Start of RECORDS PROVIDED

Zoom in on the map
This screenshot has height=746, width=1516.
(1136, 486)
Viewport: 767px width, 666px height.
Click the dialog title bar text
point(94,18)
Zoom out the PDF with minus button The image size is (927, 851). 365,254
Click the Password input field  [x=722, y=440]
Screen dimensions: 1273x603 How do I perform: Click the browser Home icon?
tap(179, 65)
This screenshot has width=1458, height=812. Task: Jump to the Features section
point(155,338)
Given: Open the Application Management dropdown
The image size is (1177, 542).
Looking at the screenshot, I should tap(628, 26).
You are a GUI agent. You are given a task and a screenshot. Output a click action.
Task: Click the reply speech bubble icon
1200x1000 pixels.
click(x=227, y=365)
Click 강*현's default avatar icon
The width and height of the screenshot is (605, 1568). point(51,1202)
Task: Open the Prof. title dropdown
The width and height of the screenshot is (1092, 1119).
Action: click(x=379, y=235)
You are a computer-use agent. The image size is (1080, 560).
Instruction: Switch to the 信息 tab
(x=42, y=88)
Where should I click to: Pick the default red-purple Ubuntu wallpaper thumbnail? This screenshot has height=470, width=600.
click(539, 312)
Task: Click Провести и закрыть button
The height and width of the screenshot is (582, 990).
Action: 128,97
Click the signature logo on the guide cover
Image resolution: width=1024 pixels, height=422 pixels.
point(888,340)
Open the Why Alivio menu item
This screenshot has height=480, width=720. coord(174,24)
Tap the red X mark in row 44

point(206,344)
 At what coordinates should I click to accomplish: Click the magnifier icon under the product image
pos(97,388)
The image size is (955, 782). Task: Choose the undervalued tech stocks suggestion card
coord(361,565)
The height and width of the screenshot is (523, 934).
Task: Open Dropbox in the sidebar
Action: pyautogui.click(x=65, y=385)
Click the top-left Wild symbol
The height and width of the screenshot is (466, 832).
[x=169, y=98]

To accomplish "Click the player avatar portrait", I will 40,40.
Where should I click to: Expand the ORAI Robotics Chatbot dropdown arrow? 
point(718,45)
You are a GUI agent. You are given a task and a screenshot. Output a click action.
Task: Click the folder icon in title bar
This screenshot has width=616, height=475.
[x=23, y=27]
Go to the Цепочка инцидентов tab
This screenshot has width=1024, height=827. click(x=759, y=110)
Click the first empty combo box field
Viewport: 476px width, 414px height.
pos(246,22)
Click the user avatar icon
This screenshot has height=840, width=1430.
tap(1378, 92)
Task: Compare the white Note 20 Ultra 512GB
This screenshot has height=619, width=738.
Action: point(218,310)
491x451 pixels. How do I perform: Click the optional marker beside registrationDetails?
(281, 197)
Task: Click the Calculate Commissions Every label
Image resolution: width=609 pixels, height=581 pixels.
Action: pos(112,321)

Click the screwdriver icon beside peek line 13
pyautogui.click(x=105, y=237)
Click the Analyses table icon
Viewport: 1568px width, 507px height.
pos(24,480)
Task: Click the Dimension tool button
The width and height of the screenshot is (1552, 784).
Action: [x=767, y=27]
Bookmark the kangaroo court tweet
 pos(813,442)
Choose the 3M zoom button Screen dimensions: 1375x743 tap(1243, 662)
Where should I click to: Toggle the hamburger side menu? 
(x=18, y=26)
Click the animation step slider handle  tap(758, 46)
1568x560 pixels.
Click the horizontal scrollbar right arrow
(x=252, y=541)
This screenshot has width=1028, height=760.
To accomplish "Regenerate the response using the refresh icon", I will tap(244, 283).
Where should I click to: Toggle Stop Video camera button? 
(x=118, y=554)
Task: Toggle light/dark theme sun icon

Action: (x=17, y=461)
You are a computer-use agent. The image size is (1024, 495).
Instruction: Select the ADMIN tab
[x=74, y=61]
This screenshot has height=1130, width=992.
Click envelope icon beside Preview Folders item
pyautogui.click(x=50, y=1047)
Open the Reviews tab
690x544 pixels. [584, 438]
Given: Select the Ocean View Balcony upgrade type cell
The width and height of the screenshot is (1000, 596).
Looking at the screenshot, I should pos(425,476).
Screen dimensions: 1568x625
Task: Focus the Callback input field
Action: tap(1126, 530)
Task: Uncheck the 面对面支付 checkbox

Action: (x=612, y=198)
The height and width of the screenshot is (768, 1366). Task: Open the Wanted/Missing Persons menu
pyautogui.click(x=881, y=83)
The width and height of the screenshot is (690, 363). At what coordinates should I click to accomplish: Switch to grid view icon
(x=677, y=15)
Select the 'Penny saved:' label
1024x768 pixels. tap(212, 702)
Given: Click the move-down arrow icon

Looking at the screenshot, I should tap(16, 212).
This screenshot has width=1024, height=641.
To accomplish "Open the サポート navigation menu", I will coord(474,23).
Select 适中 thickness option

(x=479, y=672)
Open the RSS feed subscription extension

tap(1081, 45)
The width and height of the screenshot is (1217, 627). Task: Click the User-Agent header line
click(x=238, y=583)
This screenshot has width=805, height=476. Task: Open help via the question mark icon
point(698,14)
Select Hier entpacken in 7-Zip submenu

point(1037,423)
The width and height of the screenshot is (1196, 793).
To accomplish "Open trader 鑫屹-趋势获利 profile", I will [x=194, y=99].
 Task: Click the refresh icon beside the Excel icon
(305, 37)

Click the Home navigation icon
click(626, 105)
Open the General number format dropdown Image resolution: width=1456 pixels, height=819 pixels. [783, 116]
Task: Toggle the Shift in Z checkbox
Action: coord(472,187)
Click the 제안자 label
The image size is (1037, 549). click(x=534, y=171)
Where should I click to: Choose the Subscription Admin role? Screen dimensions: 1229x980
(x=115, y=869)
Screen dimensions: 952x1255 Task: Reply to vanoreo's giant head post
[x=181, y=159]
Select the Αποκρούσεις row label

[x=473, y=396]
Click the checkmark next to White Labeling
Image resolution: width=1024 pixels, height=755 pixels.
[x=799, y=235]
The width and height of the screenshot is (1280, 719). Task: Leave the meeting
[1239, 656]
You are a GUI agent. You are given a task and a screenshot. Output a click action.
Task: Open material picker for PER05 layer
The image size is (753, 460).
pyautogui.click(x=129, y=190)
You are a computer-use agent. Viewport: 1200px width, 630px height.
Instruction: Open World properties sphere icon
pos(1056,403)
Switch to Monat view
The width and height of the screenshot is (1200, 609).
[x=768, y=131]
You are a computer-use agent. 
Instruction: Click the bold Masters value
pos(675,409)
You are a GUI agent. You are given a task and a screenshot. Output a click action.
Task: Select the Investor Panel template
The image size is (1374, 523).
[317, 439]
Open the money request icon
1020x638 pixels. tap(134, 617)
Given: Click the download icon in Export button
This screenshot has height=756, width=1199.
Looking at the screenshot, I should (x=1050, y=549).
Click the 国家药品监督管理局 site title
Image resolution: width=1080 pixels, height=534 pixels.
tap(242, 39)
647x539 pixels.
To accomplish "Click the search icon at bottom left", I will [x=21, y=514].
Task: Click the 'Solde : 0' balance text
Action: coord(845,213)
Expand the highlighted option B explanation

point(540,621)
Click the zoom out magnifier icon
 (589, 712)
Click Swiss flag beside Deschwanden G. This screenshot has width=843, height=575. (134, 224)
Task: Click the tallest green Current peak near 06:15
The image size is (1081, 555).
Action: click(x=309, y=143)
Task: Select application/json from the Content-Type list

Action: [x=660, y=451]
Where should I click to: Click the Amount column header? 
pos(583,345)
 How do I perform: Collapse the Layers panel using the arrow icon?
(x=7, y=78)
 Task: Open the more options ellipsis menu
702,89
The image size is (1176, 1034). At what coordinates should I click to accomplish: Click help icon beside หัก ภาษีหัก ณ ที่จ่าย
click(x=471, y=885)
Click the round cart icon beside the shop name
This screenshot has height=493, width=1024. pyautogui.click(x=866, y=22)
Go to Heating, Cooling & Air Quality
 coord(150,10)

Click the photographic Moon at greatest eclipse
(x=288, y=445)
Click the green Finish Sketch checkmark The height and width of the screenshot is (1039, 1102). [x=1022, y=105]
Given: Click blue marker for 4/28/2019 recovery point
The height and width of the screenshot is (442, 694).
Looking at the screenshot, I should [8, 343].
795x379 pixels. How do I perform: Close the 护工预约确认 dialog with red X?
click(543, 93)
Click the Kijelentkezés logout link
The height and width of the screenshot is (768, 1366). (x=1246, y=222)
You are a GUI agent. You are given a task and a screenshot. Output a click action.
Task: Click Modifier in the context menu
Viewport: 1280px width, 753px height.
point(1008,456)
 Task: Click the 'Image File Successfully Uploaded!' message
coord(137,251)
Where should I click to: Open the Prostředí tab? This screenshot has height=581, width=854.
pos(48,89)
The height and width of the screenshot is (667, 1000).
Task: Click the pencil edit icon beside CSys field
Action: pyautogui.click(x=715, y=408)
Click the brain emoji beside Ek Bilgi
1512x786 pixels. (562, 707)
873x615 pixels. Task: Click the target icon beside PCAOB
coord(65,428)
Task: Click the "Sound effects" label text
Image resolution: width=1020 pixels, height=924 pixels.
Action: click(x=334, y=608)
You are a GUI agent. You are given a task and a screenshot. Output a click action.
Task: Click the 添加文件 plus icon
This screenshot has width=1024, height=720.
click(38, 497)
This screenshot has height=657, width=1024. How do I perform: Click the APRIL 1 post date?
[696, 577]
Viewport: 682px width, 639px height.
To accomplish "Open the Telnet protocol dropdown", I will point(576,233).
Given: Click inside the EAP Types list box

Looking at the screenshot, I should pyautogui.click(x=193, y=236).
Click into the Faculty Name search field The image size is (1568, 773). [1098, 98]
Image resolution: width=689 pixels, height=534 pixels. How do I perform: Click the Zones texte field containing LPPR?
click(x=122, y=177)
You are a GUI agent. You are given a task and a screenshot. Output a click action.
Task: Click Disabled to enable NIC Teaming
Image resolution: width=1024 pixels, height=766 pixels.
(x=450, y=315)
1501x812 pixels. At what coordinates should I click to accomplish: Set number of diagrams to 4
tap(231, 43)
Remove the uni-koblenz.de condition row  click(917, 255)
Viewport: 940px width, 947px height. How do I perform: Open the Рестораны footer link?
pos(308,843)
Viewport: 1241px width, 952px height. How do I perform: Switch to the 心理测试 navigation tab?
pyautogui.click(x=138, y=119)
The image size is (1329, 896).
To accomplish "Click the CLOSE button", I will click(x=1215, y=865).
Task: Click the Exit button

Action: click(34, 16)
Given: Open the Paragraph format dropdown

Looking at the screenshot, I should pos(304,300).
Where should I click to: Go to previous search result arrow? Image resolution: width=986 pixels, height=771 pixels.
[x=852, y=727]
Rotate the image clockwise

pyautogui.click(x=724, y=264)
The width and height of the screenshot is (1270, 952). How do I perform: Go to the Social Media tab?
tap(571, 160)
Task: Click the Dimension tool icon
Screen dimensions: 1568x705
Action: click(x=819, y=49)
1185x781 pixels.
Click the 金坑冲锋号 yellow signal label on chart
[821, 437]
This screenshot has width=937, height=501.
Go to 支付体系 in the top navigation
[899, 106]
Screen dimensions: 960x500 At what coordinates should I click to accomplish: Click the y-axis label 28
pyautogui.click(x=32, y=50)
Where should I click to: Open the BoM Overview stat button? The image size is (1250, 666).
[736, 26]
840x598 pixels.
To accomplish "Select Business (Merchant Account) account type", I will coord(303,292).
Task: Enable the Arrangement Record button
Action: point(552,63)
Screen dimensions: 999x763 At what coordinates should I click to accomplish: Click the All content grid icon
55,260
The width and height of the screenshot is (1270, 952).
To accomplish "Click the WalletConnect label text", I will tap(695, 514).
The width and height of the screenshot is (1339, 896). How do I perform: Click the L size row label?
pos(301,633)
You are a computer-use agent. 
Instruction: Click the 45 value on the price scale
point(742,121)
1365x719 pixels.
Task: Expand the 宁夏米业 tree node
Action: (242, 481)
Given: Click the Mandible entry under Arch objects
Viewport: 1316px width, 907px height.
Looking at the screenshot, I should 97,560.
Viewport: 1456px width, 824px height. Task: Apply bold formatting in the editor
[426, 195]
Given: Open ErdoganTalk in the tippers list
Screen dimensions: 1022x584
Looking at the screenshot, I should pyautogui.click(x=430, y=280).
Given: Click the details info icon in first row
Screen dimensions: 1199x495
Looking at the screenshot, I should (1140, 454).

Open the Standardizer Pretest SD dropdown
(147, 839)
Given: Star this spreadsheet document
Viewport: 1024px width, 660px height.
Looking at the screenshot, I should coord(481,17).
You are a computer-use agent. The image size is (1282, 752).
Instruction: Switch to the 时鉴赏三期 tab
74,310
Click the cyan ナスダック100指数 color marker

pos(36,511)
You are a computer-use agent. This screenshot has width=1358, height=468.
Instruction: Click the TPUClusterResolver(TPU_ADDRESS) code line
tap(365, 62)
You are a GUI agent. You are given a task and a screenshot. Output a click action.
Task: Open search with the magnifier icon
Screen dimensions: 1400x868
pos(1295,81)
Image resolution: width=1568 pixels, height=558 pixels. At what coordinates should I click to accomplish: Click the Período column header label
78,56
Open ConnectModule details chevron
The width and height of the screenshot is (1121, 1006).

End of RECORDS PROVIDED

EXERCISE → Scan the lines above for "green" and state how many match, nothing more.

EXPECTED OUTPUT → 2